Le projet de loi sur l’état d’urgence sera examiné ce matin en commission des lois au Sénat dès 9h30. Le gouvernement vient de déposer un amendement pour tenir compte d’une récente censure du Conseil constitutionnel concernant les interdictions de séjour.

C’est aujourd’hui que le projet de loi visant à proroger l’état d’urgence jusqu’au 1er novembre sera examiné en commission des lois. Après discussion et vote des amendements, le texte sera prêt pour l’hémicycle. Quatre rustines ont été déposées hier par le rapporteur UDI Michel Mercier, dont l’un fait suite à la censure du Conseil constitutionnel du 9 juin 2017 concernant les interdictions de séjour. 

De l'amendement Mercier...

Ce matin, le gouvernement a lui aussi déposé son patch sur cette disposition. Pour mémoire, le Conseil constitutionnel a épinglé le 3° de l'article 5 de la loi du 3 avril 1955 sur l’état d’urgence . Cet article autorisait le préfet à interdire « le séjour dans tout ou partie du département à toute personne cherchant à entraver, de quelque manière que ce soit, l'action des pouvoirs publics ». Une interdiction jugée trop large, permettant de réprimer une simple « entrave » qui n’est pas « nécessairement justifiée par la prévention d'une atteinte à l'ordre public ».

Dans son amendement, le sénateur Mercier voulait reconnaître au préfet le pouvoir « 3° D'interdire le séjour dans tout ou partie du département à toute personne à l'égard de laquelle il existe des raisons sérieuses de penser que son comportement constitue une menace pour la sécurité et l'ordre publics. Le périmètre et la durée de cette interdiction tiennent compte de la vie familiale et professionnelle de la personne concernée. »

... à l'amendement du gouvernement

Mais le gouvernement lui préfère une autre version, visiblement plus sécurisée puisqu’elle vient préciser que les pouvoirs du préfet, s’agissant de l’interdiction de séjour, mais aussi des zones de protection et les interdictions de circulation, auront toutes pour « but de prévenir les troubles à la sécurité et à l’ordre publics ».
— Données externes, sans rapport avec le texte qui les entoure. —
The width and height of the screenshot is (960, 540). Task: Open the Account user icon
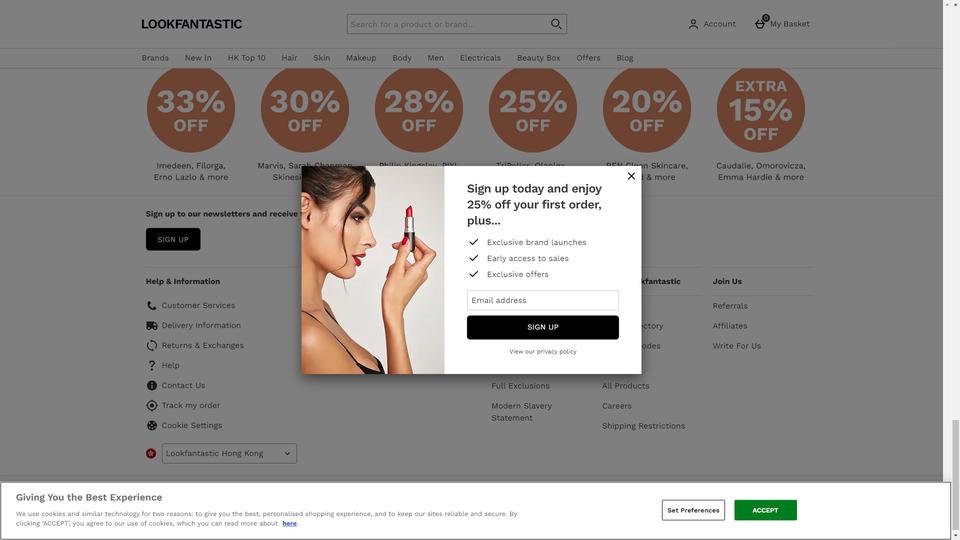pyautogui.click(x=693, y=24)
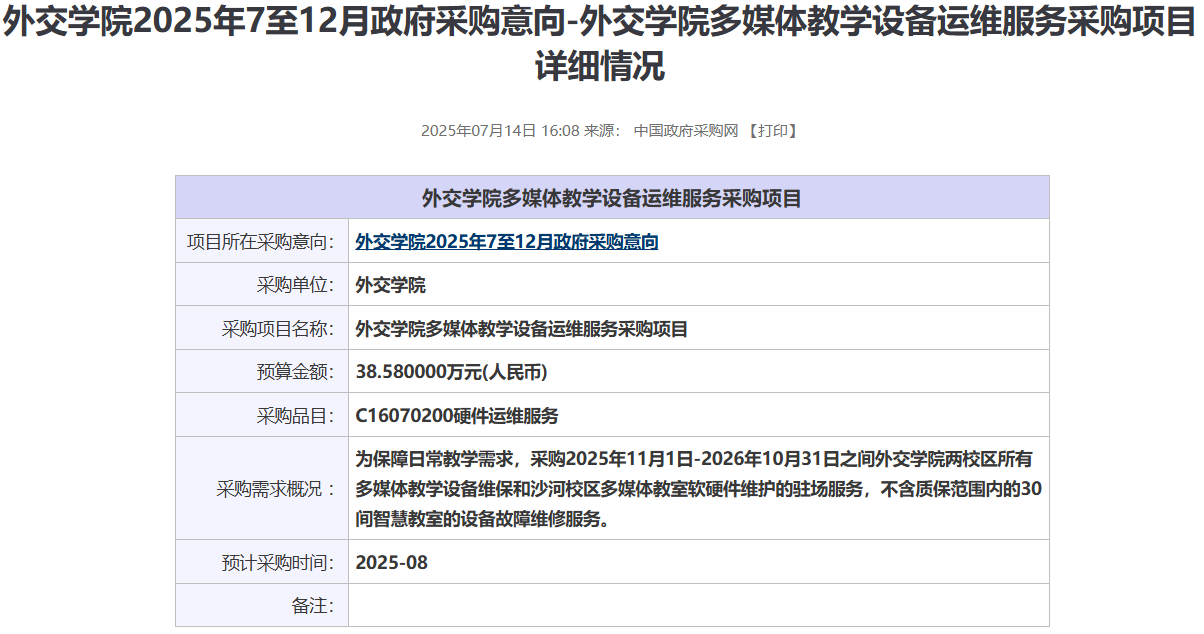Open the 外交学院2025年7至12月政府采购意向 link

tap(507, 241)
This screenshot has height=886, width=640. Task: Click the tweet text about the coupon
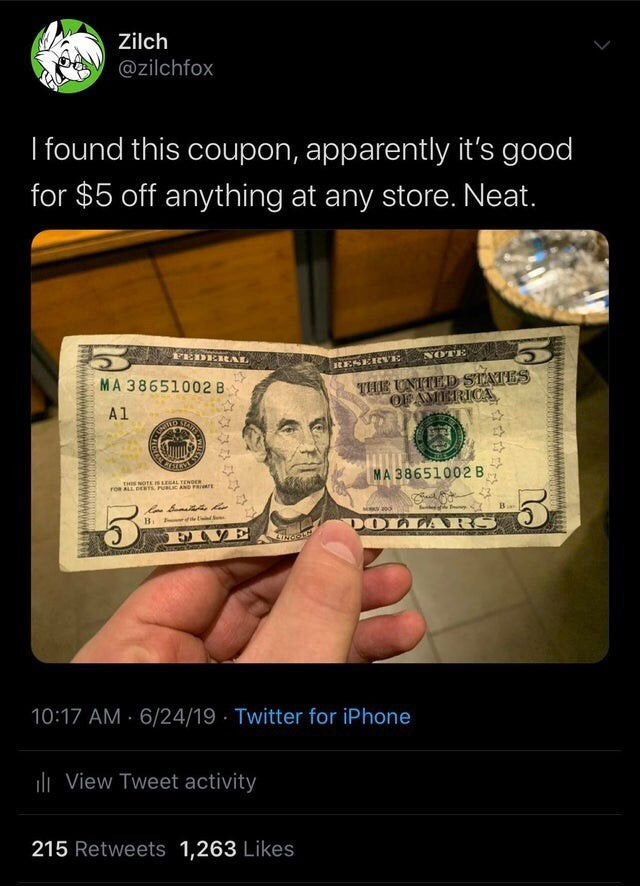(302, 172)
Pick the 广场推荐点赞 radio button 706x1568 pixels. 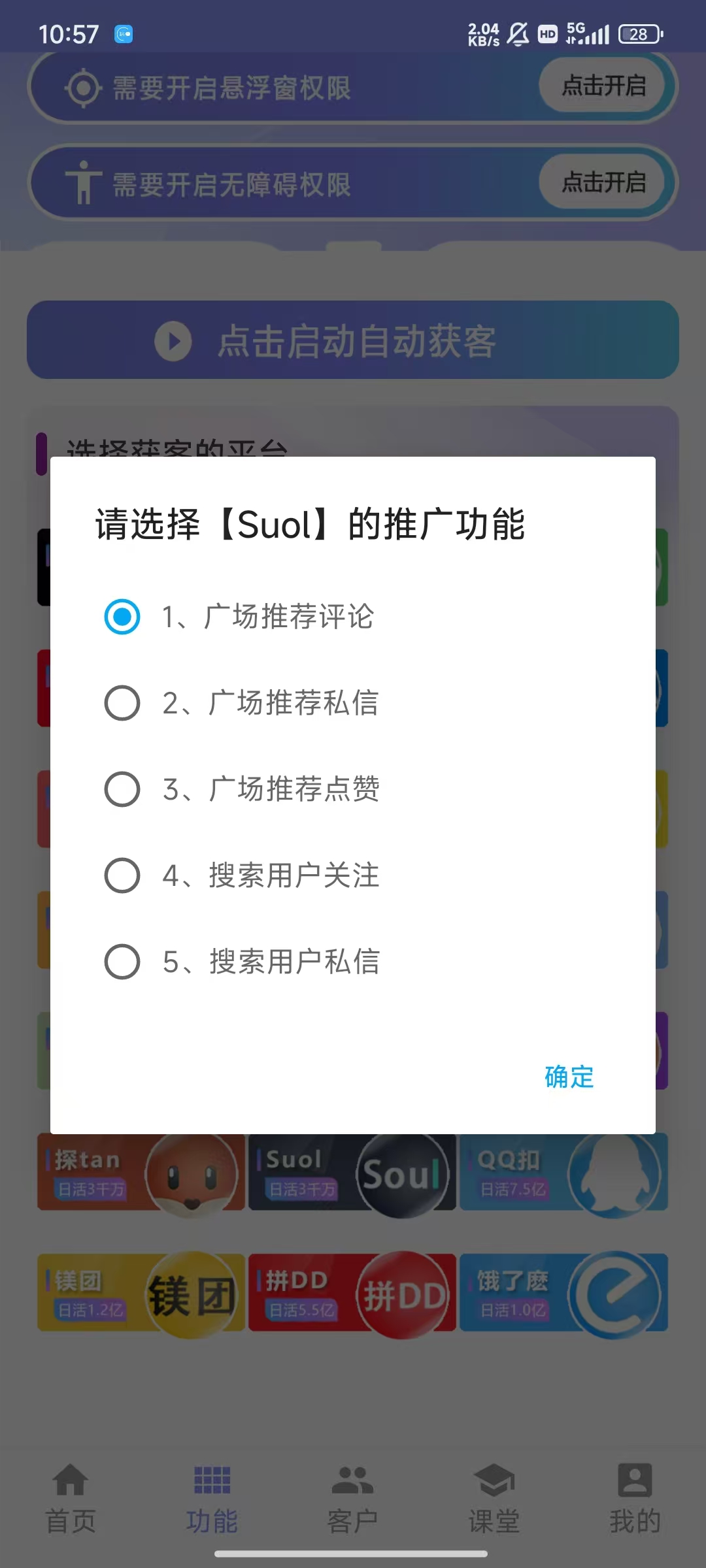point(122,789)
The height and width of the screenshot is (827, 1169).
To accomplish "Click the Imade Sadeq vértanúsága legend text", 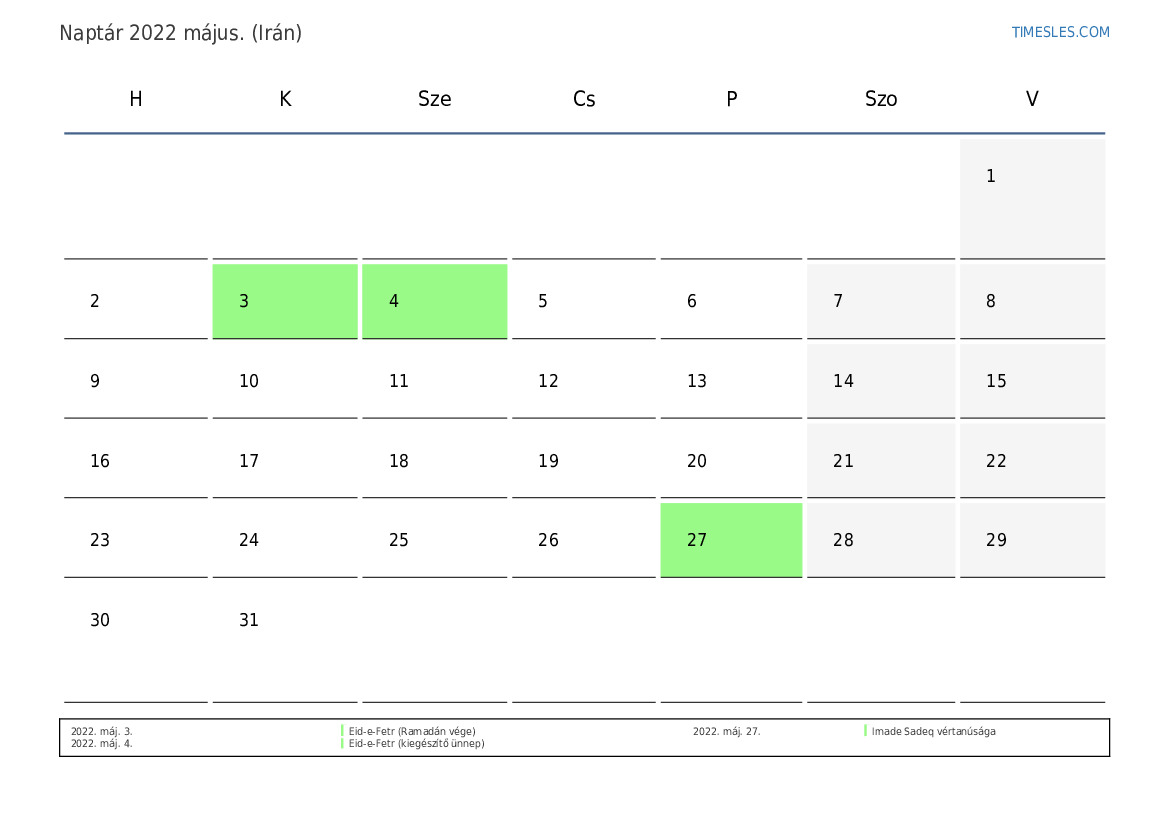I will [933, 731].
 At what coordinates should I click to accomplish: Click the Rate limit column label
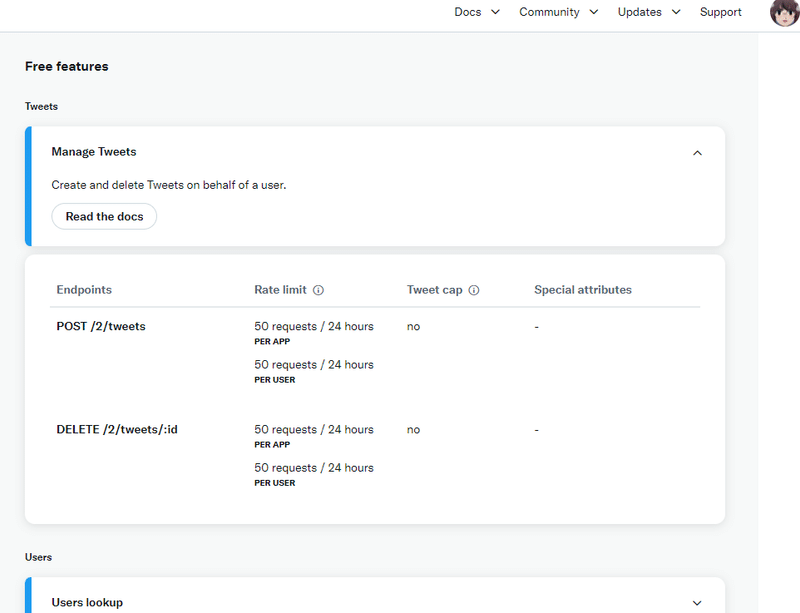(281, 289)
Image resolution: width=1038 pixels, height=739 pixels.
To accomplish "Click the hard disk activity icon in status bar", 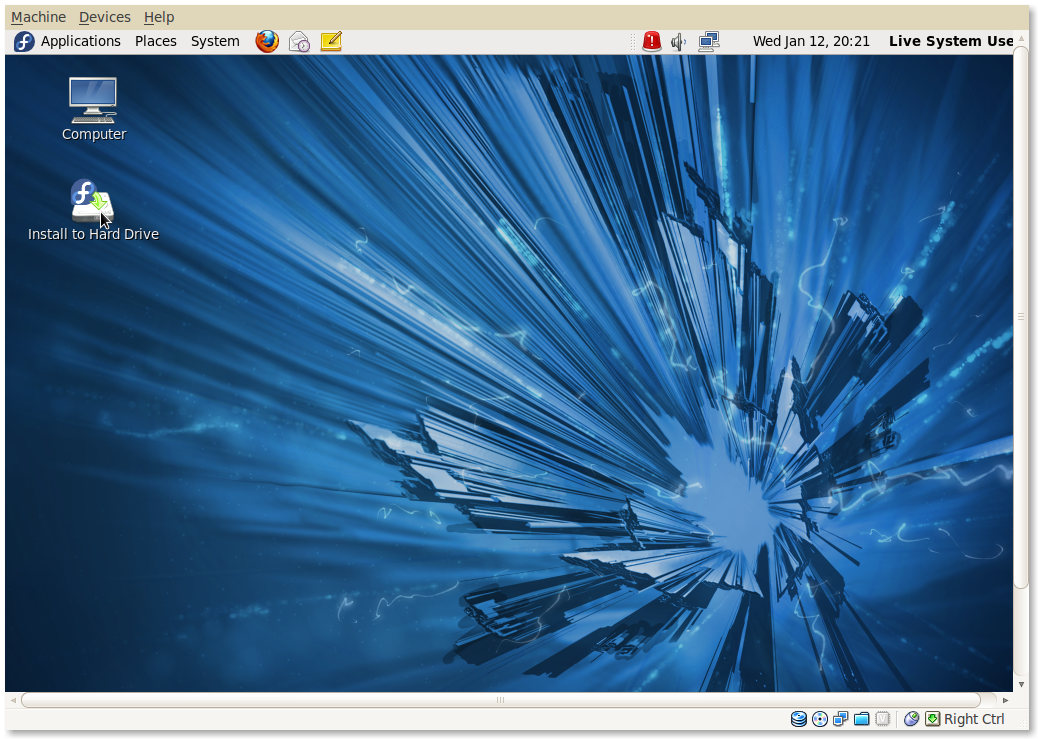I will pos(799,719).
S’agissant des interdictions, il compte reconnaître à cette autorité locale le pouvoir : « 3° D’interdire le séjour dans tout ou partie du département à toute personne à l’égard de laquelle il existe des raisons sérieuses de penser que son comportement constitue une menace pour la sécurité et l’ordre publics. L’arrêté énonce la durée, limitée dans le temps, de la mesure, les circonstances précises de fait et de lieu qui la motivent, ainsi que le territoire sur lequel elle s’applique, qui ne peut inclure le domicile de la personne intéressée. » 

Les arrêtés pris par les préfets devront donc être plus détaillés notamment s’agissant du territoire où l’individu considéré comme menaçant n’a plus de droit de cité. Avec deux détails d’importance : ce territoire ne pourra inclure le domicile de la personne intéressée et les mesures devront toujours tenir « compte de la vie familiale et professionnelle ». Soit, autant de leviers sur lesquels les contentieux pourront se nouer.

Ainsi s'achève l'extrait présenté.